The beach and dunes continue to serve its central purpose as a barrier. Water pours along its shores in thundering waves or wavelets, shaping its contours. Its shoreline is constantly adding to, or diminishing, sections of the beach. It moves sand according to the tidal currents and prevailing winds, but in the long haul sand moves mostly southerly.
During major storms, surges strike inland with destructive force, reaching far up and, ultimately, back down the webs of rivers, displacing soil and sand that eventually finds its way to the sea.
Major flooding can come from upriver during thaws of winter shedding its snow and ice coats, often with such force that buoys lean down river despite incoming tides.
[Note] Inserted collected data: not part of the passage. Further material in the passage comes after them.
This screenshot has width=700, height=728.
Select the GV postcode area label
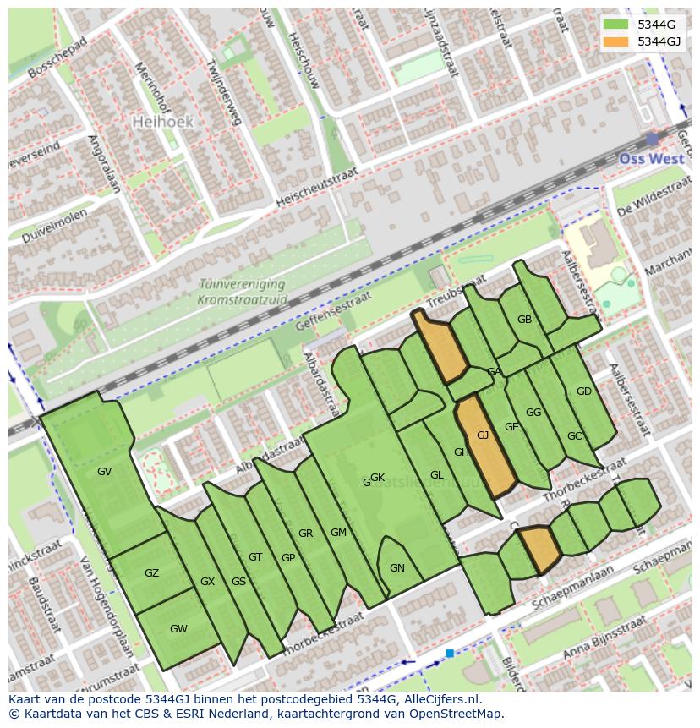click(x=104, y=471)
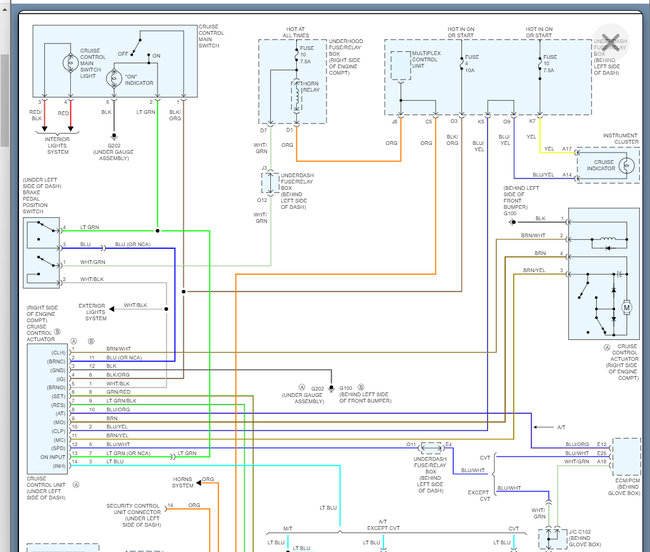Screen dimensions: 650x552
Task: Click the J/C C102 junction connector box
Action: (x=549, y=538)
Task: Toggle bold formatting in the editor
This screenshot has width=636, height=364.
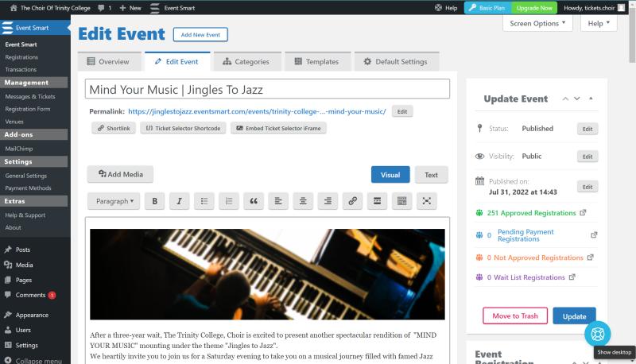Action: click(154, 201)
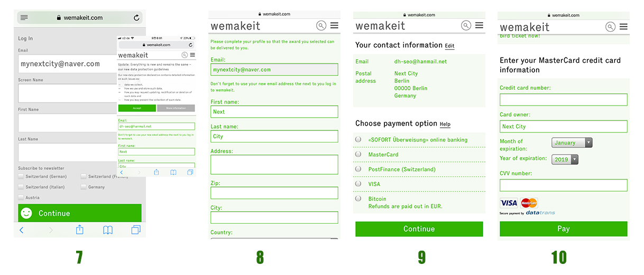Open hamburger menu above the contact information
Viewport: 644px width, 275px height.
pyautogui.click(x=479, y=25)
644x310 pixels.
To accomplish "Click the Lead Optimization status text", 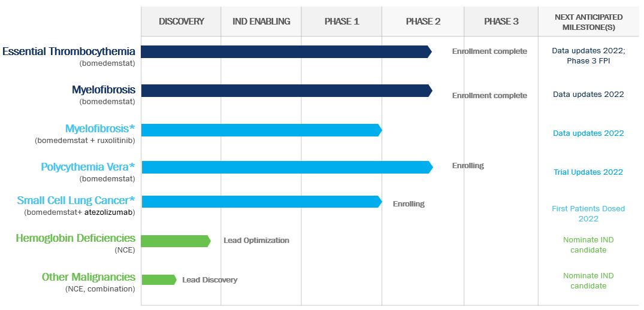I will point(256,241).
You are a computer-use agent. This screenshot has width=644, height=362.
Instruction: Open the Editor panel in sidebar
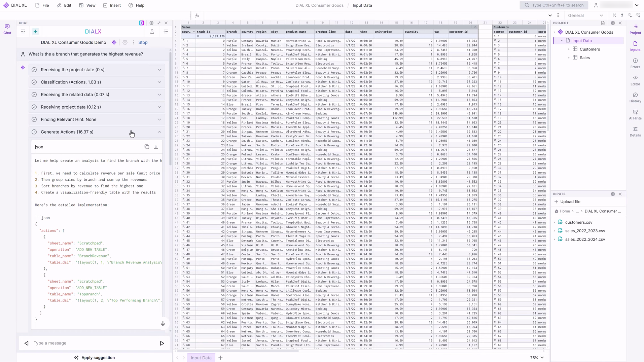(635, 80)
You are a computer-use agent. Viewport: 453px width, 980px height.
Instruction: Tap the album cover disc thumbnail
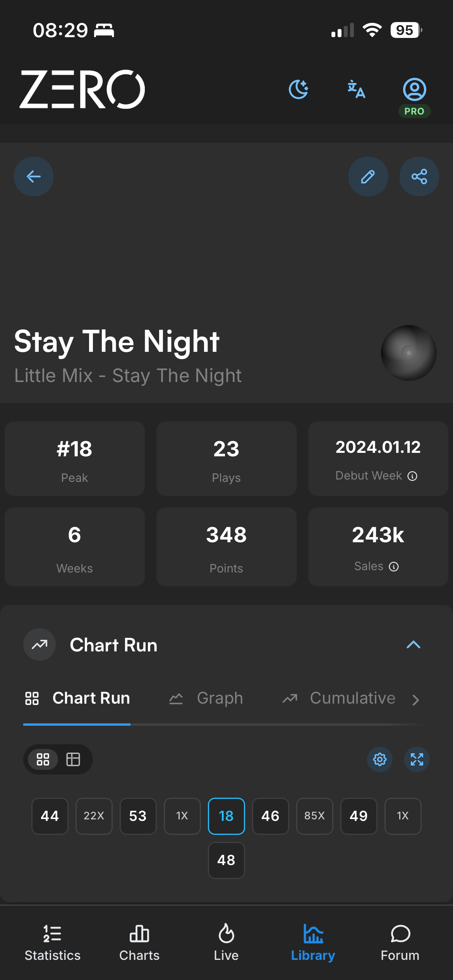(408, 353)
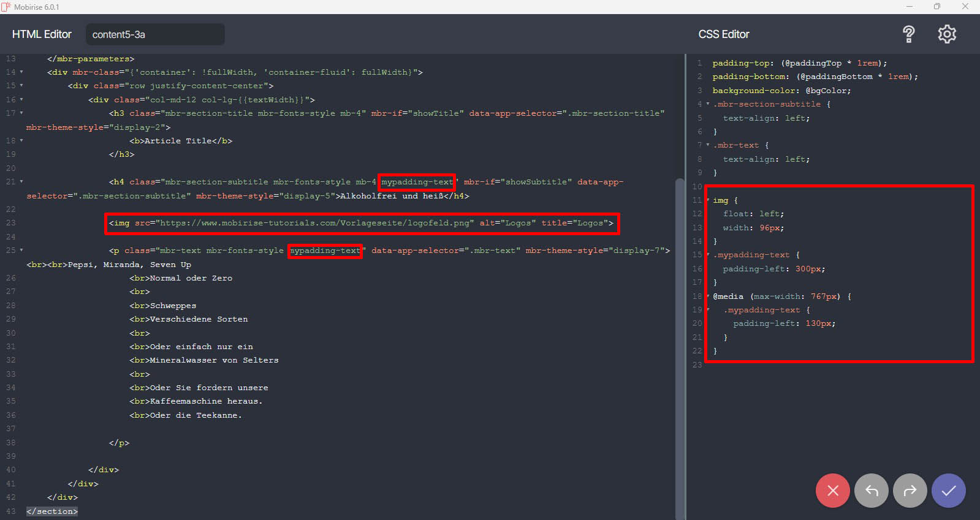The width and height of the screenshot is (980, 520).
Task: Fold the .mbr-text CSS rule
Action: click(x=708, y=145)
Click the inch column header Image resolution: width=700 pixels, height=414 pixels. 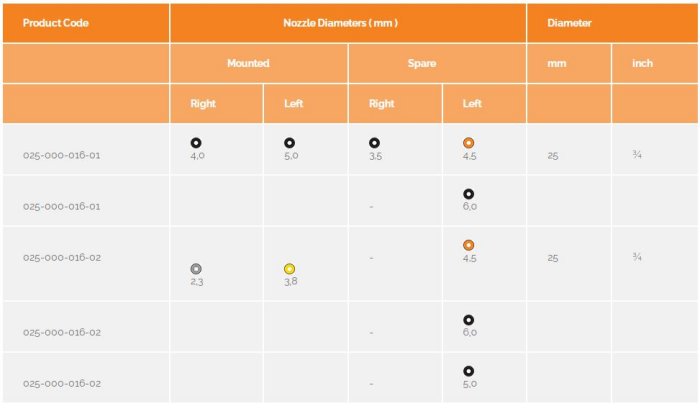[x=643, y=63]
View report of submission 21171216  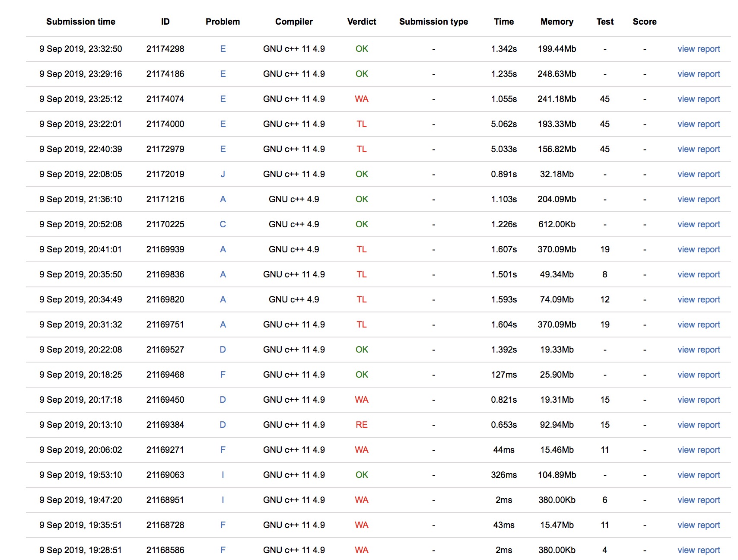click(698, 199)
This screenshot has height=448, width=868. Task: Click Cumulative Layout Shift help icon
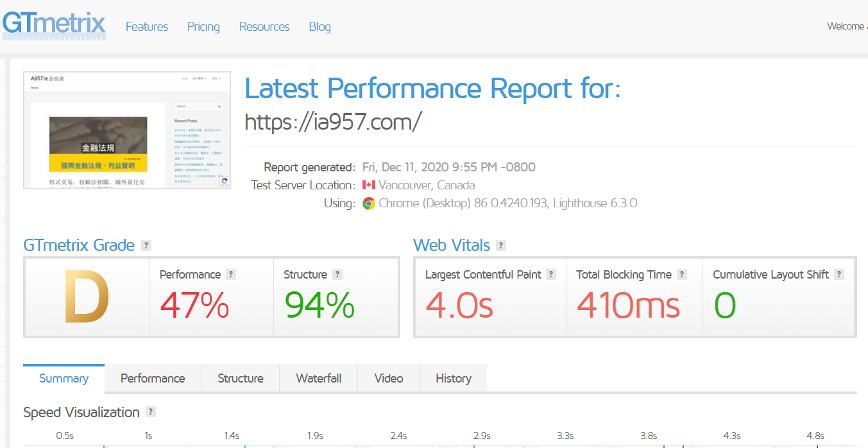839,274
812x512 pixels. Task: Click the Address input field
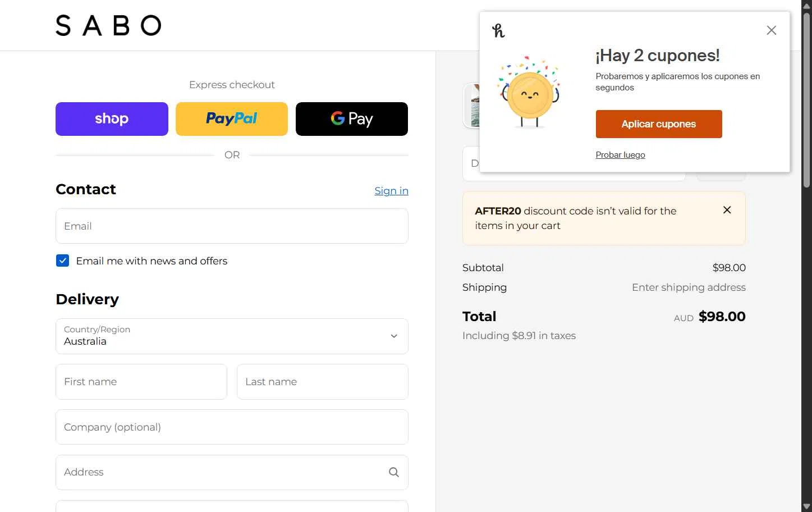(222, 472)
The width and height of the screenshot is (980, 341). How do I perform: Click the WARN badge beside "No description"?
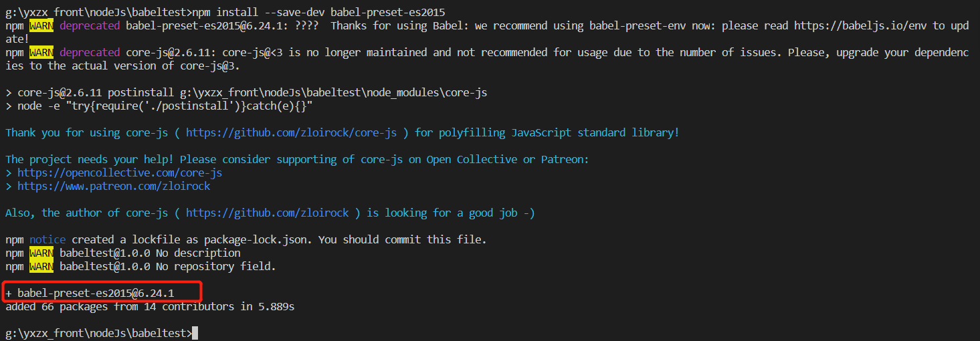(41, 253)
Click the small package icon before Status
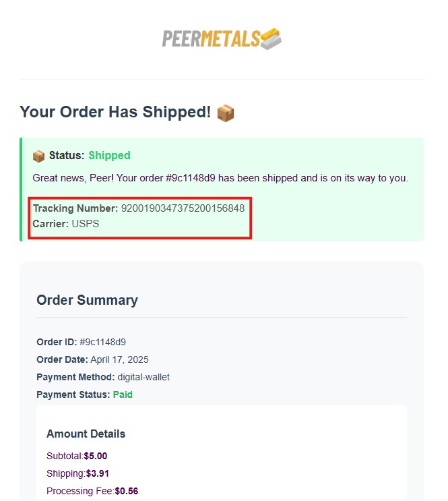448x501 pixels. (38, 156)
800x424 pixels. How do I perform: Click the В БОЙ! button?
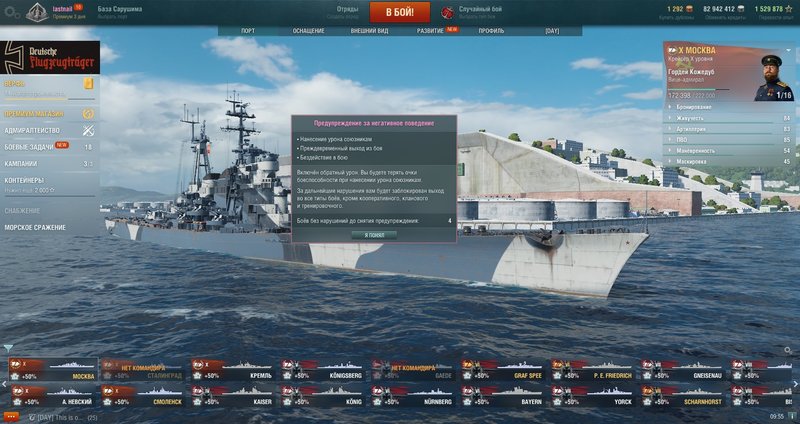399,12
Storm flood surges of the Merrimack slow outflow from as far north as Plymouth, N.H., and the Connecticut does the same all the way to Vermont’s White River Junction, where the storms make islands of cities and towns.
Consider what we were watching on television in New York and New Jersey last week and ponder what would have happened on the North Shore if the center of Sandy’s impact had been Newport, R.I.
Boston’s low lands would have been devastated because much was once marshes.
So would shoreline properties up the coast probably to Portland, Maine. The two major rivers reaching seaward from the White Mountains, the Merrimack and the Piscatiqua at Portsmouth, would have wreaked havoc.
Plum Island and Salisbury beaches would have been awash. Newburyport’s Water and Merrimack streets would be as well, and the celebrated boardwalk would have either been submerged or, if its fastenings gave way, its timbers would be bashing Merrimac Street properties.
The short of it is that seashore communities are forever attractive and forever vulnerable, a reality that hasn’t discouraged their spread from Plymouth to wherever oceans wash America’s hems. We just don’t want to think too much about the downside.